## Task statement
Every single entry below should be reproduced verbatim.

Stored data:

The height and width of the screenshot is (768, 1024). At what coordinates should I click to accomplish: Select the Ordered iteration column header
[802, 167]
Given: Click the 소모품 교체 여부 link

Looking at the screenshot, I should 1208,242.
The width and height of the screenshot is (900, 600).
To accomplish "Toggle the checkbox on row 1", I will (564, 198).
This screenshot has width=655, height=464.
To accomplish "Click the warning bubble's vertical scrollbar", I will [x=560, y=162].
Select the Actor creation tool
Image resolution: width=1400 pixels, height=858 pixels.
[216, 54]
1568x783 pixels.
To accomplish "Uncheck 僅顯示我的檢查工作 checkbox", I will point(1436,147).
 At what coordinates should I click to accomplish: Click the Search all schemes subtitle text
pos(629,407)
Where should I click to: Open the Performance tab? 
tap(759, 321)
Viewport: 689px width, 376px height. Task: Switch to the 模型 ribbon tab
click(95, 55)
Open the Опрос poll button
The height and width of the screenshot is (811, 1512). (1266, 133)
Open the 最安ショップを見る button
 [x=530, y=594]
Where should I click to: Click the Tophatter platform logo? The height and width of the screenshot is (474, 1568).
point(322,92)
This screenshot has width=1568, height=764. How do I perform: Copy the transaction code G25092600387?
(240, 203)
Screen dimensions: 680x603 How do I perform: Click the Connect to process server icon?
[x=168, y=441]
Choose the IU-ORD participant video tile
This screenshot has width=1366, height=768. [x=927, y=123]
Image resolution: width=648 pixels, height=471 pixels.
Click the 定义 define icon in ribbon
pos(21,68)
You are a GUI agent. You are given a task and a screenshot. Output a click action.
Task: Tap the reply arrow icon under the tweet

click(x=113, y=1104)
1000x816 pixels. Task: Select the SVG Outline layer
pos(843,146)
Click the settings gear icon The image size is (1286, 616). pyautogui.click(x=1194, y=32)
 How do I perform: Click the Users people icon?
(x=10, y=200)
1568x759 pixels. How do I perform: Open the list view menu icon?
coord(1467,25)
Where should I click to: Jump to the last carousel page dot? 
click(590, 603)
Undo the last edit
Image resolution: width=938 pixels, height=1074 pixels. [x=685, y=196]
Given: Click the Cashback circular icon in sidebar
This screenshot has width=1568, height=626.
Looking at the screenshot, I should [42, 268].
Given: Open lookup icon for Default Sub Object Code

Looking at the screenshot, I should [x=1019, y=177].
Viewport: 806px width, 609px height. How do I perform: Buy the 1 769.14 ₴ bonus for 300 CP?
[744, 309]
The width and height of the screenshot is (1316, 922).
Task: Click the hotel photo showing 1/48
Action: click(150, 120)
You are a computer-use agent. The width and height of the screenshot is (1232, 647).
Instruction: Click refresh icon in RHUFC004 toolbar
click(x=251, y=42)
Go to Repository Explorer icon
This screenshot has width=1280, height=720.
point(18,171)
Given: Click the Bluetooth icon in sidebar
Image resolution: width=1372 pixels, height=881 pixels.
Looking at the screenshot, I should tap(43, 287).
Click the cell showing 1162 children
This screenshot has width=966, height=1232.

## Written answer
The height and width of the screenshot is (768, 1024). At what coordinates should I click to accomplish: Select the Ordered iteration column header
[802, 167]
Given: Click the 소모품 교체 여부 link

Looking at the screenshot, I should 1208,242.
The width and height of the screenshot is (900, 600).
To accomplish "Toggle the checkbox on row 1", I will (564, 198).
This screenshot has width=655, height=464.
To accomplish "Click the warning bubble's vertical scrollbar", I will [x=560, y=162].
Select the Actor creation tool
Image resolution: width=1400 pixels, height=858 pixels.
[216, 54]
1568x783 pixels.
To accomplish "Uncheck 僅顯示我的檢查工作 checkbox", I will point(1436,147).
 At what coordinates should I click to accomplish: Click the Search all schemes subtitle text
pos(629,407)
Where should I click to: Open the Performance tab? 
tap(759, 321)
Viewport: 689px width, 376px height. Task: Switch to the 模型 ribbon tab
click(95, 55)
Open the Опрос poll button
The height and width of the screenshot is (811, 1512). (1266, 133)
Open the 最安ショップを見る button
 [x=530, y=594]
Where should I click to: Click the Tophatter platform logo? The height and width of the screenshot is (474, 1568).
point(322,92)
This screenshot has width=1568, height=764. How do I perform: Copy the transaction code G25092600387?
(240, 203)
Screen dimensions: 680x603 How do I perform: Click the Connect to process server icon?
[x=168, y=441]
Choose the IU-ORD participant video tile
This screenshot has width=1366, height=768. [x=927, y=123]
Image resolution: width=648 pixels, height=471 pixels.
Click the 定义 define icon in ribbon
pos(21,68)
You are a GUI agent. You are given a task and a screenshot. Output a click action.
Task: Tap the reply arrow icon under the tweet

click(x=113, y=1104)
1000x816 pixels. Task: Select the SVG Outline layer
pos(843,146)
Click the settings gear icon The image size is (1286, 616). pyautogui.click(x=1194, y=32)
 How do I perform: Click the Users people icon?
(x=10, y=200)
1568x759 pixels. How do I perform: Open the list view menu icon?
coord(1467,25)
Where should I click to: Jump to the last carousel page dot? 
click(590, 603)
Undo the last edit
Image resolution: width=938 pixels, height=1074 pixels. [x=685, y=196]
Given: Click the Cashback circular icon in sidebar
This screenshot has width=1568, height=626.
Looking at the screenshot, I should [42, 268].
Given: Open lookup icon for Default Sub Object Code

Looking at the screenshot, I should [x=1019, y=177].
Viewport: 806px width, 609px height. How do I perform: Buy the 1 769.14 ₴ bonus for 300 CP?
[744, 309]
The width and height of the screenshot is (1316, 922).
Task: Click the hotel photo showing 1/48
Action: click(150, 120)
You are a computer-use agent. The width and height of the screenshot is (1232, 647).
Instruction: Click refresh icon in RHUFC004 toolbar
click(x=251, y=42)
Go to Repository Explorer icon
This screenshot has width=1280, height=720.
point(18,171)
Given: Click the Bluetooth icon in sidebar
Image resolution: width=1372 pixels, height=881 pixels.
Looking at the screenshot, I should tap(43, 287).
Click the cell showing 1162 children
This screenshot has width=966, height=1232.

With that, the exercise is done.